# Method: what it costs an AI to read a Mendix™ microflow

> **Reproducible.** This is the full method behind the "~29 → 0" / "94.4% fewer tokens" claim, on one
> *real* flow, so a technical buyer can re-run it and check the numbers themselves. It measures the two
> things that actually determine whether an AI can work with a Mendix model: **how many tokens** the
> representation costs, and **how many blind inference steps** the AI must perform before it understands
> the logic.

## The flow under test
`ClaudiusCore.ACT_ApproveRequest`: a real microflow from the Claudius app (in the data pack).
Logic: *if status is Submitted or InReview → set Reviewer, approve, commit, write an audit entry,
close the popup; else show a validation warning.* 10 nodes, 9 edges.
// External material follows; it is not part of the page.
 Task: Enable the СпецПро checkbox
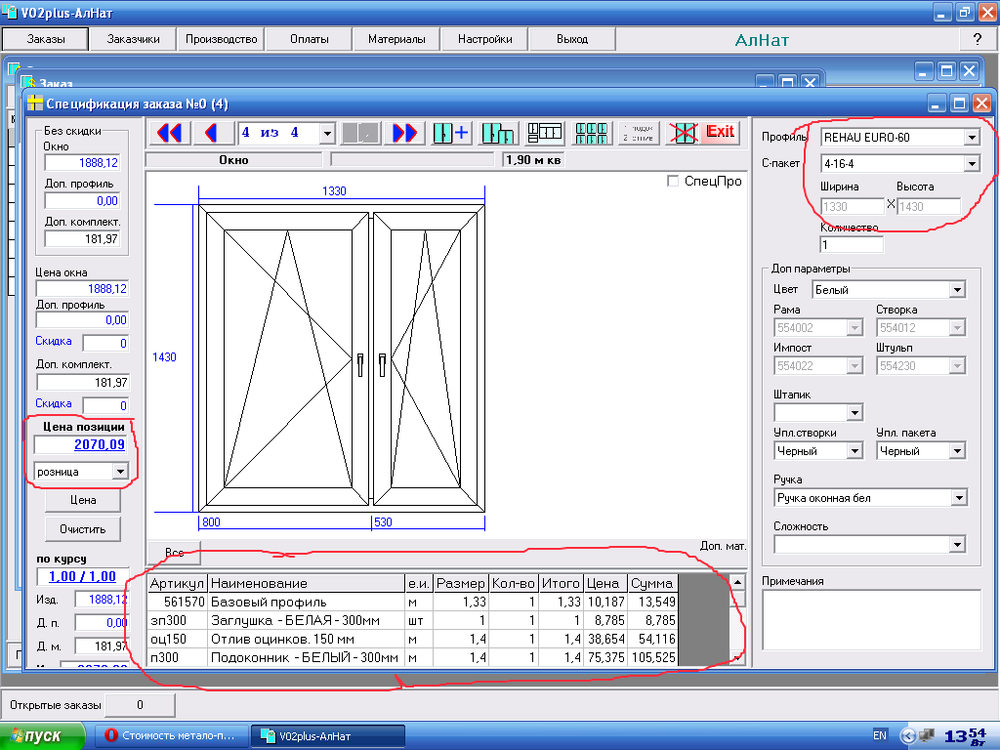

## The three representations compared
1. **The model's native JSON graph** (what an AI gets today): the flow as a bag of nodes wired by
   opaque UUID edges, no execution order, no inline names. (The data pack ships this exact graph.)
2. **mxto typed IR (MIR)**: the same flow lifted into typed, ordered records.
3. **Axon**, mxto's read-optimized projection: the flow as ~13 lines read top-to-bottom, references
   inline by name. (The data pack ships the MIR + Axon for this flow.)
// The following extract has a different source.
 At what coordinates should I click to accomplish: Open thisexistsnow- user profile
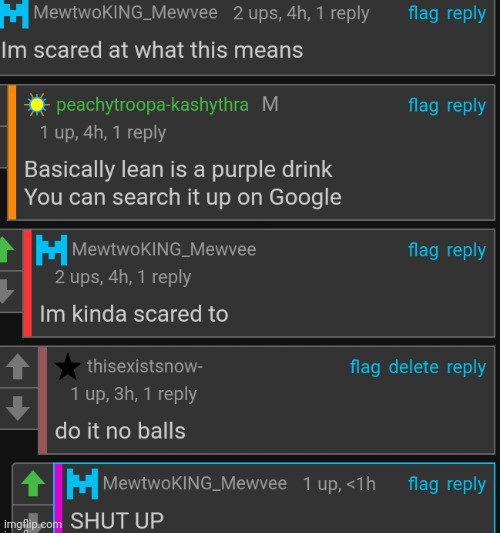click(145, 366)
## Axis 1: tokens (measurable, exact)
Tokeniser: `tiktoken` `o200k_base` (the GPT-4o family encoding; `cl100k` agrees within 0.3 pp).

| Representation | Tokens | vs raw graph |
|---|---:|:---:|
| Raw model JSON graph | 2,592 | (baseline) |
| MIR (typed IR) | 1,148 | −55.7% |
| **Axon** | **145** | **−94.4% (17.9 : 1)** |

The per-flow raw graph is already a *cleaned* extraction (nodes/edges pre-separated, expressions
pre-stringified), so 2,592 is a conservative, graph-favourable baseline; the raw model object graph
is heavier still.

## Axis 2: inference steps (the part that breaks agents)
Counted from the graph's own structure. These are the discrete operations an AI must perform to recover the
program before it can reason about it:

| Operation (on the raw graph) | Count | Why |
|---|:---:|---|
| UUID cross-reference resolutions | 21 | 9 edges × 2 node-UUIDs each + start + 2 ends; each resolved against the node array to recover wiring |
| Branch disambiguations | 2 | read each split edge's `caseValue` to know which path runs |
| Nested-action unwraps | 6 | each action wraps an inner object whose type+properties must be read |
| **Total** | **≈ 29** | …to comprehend one ~13-line flow |

In Axon the same flow is **0** resolutions: references are inline names, control flow is lexical,
operations are named verbs read in execution order.

## Reproduce it
```bash
python3 - <<'PY'
import tiktoken
enc = tiktoken.get_encoding('o200k_base')
# point these at the three files shipped in the data pack:
for name, path in [('raw graph','sdk-graph.json'), ('MIR','flow.mir.yaml'), ('Axon','flow.axon')]:
    print(name, len(enc.encode(open(path).read())), 'tokens')
PY
```
Inference-step counts are computed directly from the graph JSON: count `edges` × 2 + `startNodeId` +
`endNodeId`s for resolutions; `caseValue` edges for branches; action-wrapper objects for unwraps.

## Honest scope (what this is, and isn't)
- This measures **cost and error-surface** (tokens + blind resolution steps): the structural reasons
  the raw graph is hard for an AI and Axon is easy. Both axes are deterministic and re-runnable.
- It is **not** an end-to-end AI-accuracy A/B (feed an LLM each representation, score comprehension
  accuracy). That is a stronger, separable experiment we can run on request; this file does not claim
  to be one.
- It compounds at estate scale: one flow is 2,592 → 145 tokens / ≈29 → 0 steps; a large estate carries
  thousands of flows, where the raw-graph representation saturates the context window with bookkeeping.